══ Material for the task
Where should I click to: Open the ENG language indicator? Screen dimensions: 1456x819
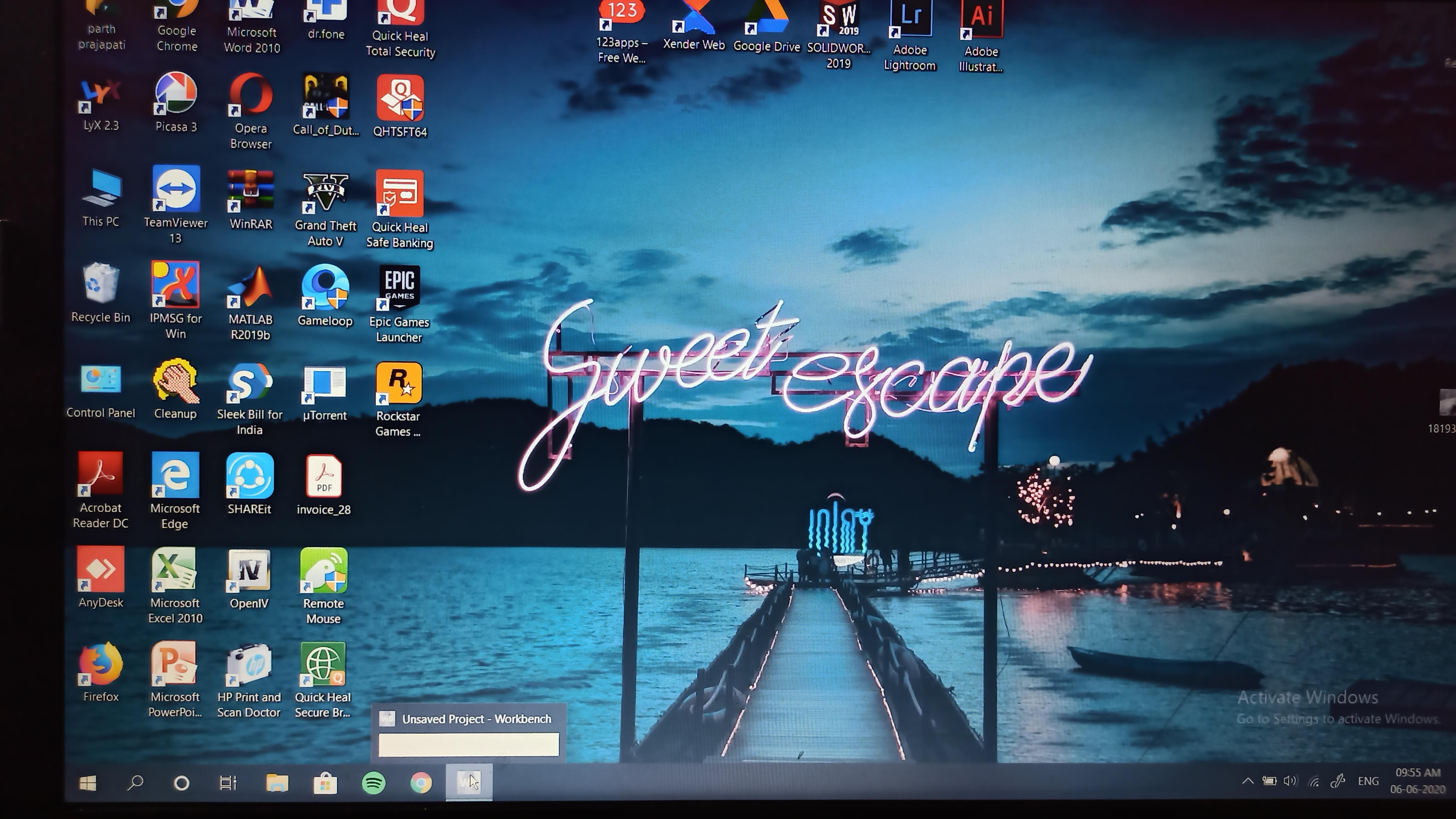1368,782
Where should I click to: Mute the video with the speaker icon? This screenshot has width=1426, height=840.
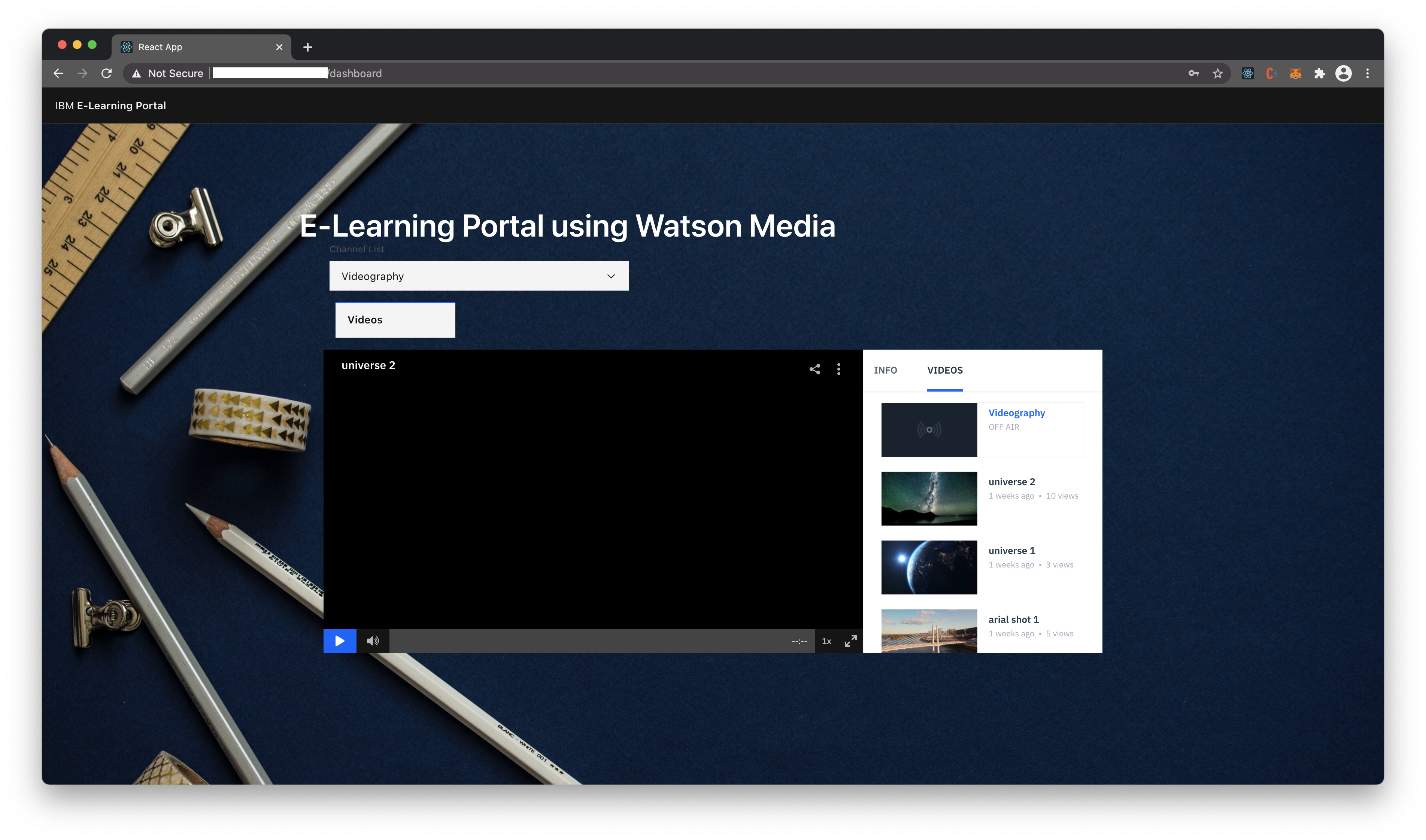click(373, 641)
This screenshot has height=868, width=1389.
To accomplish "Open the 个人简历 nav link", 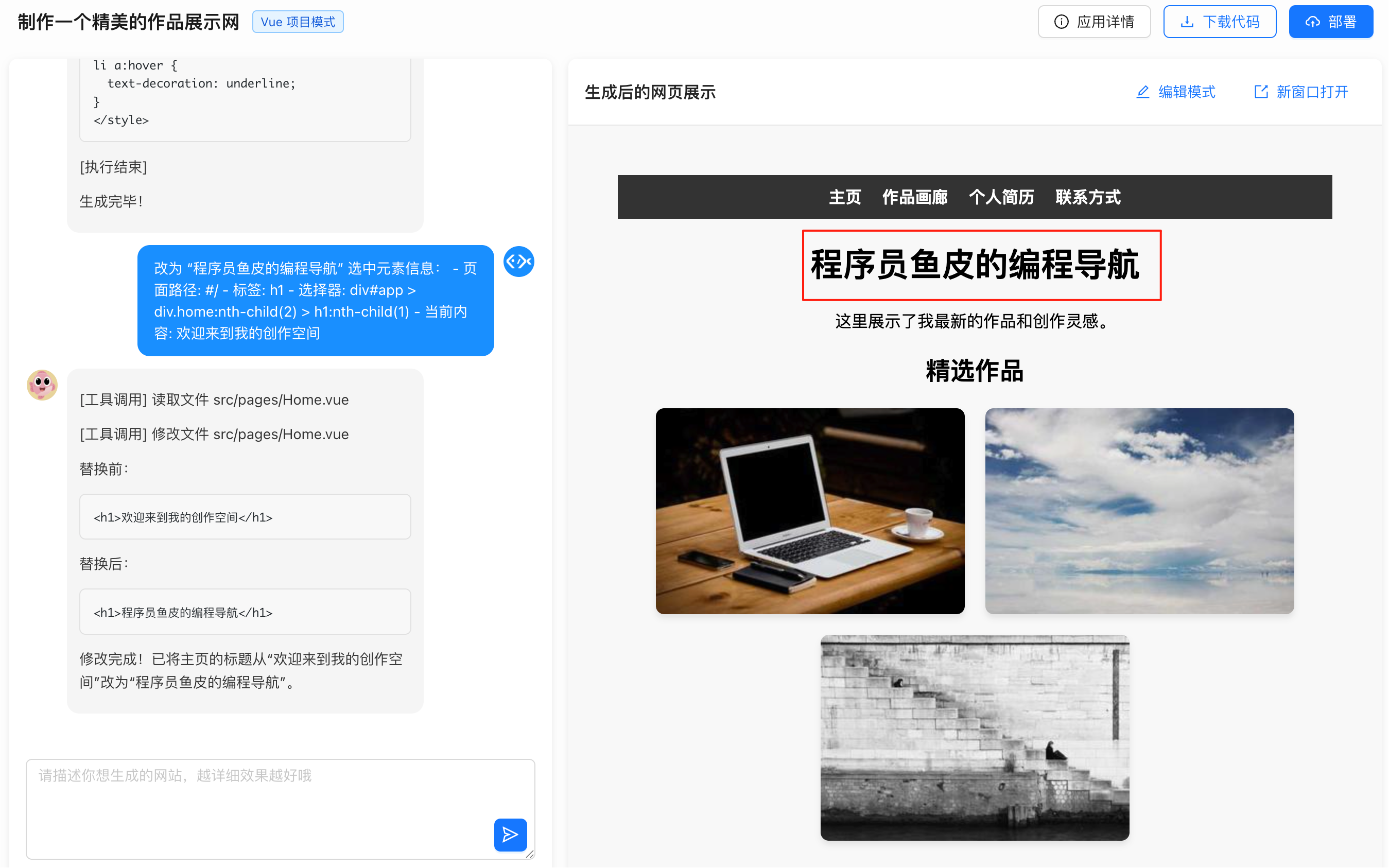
════
▶ Work item: For each entry, copy the text exactly and leave out any image it carries.

▶ Result of this task:
Where should I click to: Open the ENG language indicator? Screen dimensions: 1456x819
1368,782
Where should I click to: Mute the video with the speaker icon? This screenshot has width=1426, height=840.
click(373, 641)
This screenshot has height=868, width=1389.
To accomplish "Open the 个人简历 nav link", 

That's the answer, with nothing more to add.